Stakes are high as COP15 ‘last chance’ to protect nature

Leaders are calling for an ambitious plan to preserve biodiversity at next month’s UN summit COP15 held in Montreal, as time is running out.  

The head of Natural England say the conference is our ‘best and last chance’ to protect nature, as a recent WWF report found wildlife populations have dropped by 69% since 1970.  

200 countries will come together from December 7th to discuss plans for restoring nature and halting biodiversity loss at what the UK’s six nature conservation bodies say is a critical moment.  

brown monkey on brown tree branch

Tony Juniper, Natural England Chair, said: ‘This isn’t just about saving rare species, it’s about sustaining the web of life upon which humankind ultimately depends, for food, water, health and climate regulation. Safeguarding all of that means that as the world charts a route to low carbon it must at the same time go high Nature.’ 

Lord Benyon, Minister for International Nature, also reflected that ‘a healthy natural environment is the cornerstone of a healthy climate, secure and clean water supplies and a resilient food supply.’ 

Key issues which are expected to be discussed include the aim to protect 30% of the earth’s land and sea by 2030, the elimination of government subsidies to firms which damage the environment and the restoration of degraded land.  

Currently, the world is far from achieving its target of 30% of protected land and seas by 2030, with Wildlife Trusts finding just 3% of land and 8% of sea has been protected so far.  

Juniper added that the conservation bodies wanted to see strong targets for 2030 with funding and support to back these up: ‘The meeting has the chance to significantly increase the mobilisation of resources to implement such a plan.
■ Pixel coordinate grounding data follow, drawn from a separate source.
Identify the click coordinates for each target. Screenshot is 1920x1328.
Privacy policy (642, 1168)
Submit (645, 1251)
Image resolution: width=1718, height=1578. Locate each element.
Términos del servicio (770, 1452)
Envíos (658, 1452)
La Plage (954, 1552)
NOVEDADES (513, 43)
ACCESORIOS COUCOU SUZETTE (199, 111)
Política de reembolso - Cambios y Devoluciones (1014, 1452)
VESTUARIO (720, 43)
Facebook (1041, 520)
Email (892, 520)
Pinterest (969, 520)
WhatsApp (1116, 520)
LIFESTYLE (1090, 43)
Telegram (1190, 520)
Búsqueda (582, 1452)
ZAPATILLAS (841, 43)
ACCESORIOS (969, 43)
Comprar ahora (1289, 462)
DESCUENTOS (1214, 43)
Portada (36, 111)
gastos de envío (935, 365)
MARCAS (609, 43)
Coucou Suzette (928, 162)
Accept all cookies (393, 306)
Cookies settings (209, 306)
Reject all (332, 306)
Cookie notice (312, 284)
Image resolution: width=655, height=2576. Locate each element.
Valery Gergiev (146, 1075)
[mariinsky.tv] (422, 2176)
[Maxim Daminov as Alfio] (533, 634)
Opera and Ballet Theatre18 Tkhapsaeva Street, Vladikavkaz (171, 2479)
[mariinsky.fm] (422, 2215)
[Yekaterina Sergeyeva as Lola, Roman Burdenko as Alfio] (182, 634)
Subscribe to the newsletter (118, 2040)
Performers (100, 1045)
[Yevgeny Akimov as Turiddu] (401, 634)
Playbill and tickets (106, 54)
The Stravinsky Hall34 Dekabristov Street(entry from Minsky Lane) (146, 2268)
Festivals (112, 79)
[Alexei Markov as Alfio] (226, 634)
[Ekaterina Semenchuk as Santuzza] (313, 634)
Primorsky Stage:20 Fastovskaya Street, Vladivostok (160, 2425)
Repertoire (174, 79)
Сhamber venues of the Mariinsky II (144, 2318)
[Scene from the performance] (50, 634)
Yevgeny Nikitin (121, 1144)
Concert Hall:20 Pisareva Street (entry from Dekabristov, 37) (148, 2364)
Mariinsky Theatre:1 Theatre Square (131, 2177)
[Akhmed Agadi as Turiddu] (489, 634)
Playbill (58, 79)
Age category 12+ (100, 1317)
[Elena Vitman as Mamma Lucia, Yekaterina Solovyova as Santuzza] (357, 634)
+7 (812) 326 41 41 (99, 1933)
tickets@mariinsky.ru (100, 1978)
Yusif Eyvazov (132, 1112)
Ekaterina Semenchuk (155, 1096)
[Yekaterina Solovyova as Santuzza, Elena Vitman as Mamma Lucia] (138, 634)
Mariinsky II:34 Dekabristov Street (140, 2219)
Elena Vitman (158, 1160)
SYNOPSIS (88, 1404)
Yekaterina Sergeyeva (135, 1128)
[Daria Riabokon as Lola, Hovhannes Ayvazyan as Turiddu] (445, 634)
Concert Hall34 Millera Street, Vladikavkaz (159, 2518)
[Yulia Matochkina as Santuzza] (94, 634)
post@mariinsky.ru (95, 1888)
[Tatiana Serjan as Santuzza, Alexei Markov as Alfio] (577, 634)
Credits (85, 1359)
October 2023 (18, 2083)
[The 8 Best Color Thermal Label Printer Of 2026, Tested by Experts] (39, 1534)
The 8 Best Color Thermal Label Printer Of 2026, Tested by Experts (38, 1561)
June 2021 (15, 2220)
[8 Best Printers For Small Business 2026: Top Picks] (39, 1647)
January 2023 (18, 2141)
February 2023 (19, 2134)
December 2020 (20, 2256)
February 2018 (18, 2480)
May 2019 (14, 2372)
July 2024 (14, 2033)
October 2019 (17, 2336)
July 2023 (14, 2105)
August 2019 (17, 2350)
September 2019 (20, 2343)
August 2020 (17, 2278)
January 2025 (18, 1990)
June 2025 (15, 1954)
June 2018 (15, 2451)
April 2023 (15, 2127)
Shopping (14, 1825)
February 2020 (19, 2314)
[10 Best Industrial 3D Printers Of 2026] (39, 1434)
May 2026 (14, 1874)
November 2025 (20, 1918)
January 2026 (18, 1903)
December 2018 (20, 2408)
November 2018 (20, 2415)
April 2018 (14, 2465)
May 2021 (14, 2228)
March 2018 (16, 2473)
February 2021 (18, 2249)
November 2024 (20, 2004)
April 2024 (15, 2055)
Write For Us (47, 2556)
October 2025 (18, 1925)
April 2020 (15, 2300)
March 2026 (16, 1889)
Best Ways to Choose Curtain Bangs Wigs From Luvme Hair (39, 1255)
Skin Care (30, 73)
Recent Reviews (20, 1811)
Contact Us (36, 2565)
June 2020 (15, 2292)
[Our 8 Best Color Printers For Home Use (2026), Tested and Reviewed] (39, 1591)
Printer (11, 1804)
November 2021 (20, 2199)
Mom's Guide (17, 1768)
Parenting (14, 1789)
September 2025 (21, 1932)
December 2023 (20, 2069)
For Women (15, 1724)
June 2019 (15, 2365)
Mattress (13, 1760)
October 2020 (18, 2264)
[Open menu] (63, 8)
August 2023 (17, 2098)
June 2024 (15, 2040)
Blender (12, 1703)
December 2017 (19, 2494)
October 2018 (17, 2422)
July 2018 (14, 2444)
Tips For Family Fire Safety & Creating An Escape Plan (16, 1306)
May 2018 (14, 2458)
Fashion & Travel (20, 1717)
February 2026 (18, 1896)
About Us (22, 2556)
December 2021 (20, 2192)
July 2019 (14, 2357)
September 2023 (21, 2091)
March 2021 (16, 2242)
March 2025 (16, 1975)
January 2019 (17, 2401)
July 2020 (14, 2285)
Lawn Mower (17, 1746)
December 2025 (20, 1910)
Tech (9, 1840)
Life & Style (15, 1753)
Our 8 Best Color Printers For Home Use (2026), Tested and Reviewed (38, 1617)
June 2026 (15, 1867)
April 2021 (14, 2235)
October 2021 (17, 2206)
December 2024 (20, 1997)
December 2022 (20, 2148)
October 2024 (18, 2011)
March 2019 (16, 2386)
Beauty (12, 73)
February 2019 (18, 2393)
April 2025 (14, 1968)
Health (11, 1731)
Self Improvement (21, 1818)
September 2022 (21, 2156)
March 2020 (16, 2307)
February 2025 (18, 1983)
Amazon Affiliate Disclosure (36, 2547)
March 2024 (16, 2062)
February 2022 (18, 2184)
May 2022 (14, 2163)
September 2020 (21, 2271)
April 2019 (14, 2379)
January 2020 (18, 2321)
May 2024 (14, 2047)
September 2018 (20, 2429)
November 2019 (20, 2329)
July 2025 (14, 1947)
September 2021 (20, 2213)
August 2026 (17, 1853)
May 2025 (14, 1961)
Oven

We know from numerous examples of nature recovery that we have helped deliver that this will be money well spent, and certainly cheaper than dealing with the consequences of not taking action.’  

The conservation agencies from across the UK came together at the Royal Society in London on Wednesday to discuss how the UK can ensure more is done to reverse biodiversity loss and to tackle the climate crisis.  

They pledged to commit to ambitious targets, to support governments with UK skills and knowledge, to drive public and private investment in nature-based solutions, to embed nature recovery into decision making and to deliver UK government policies on nature.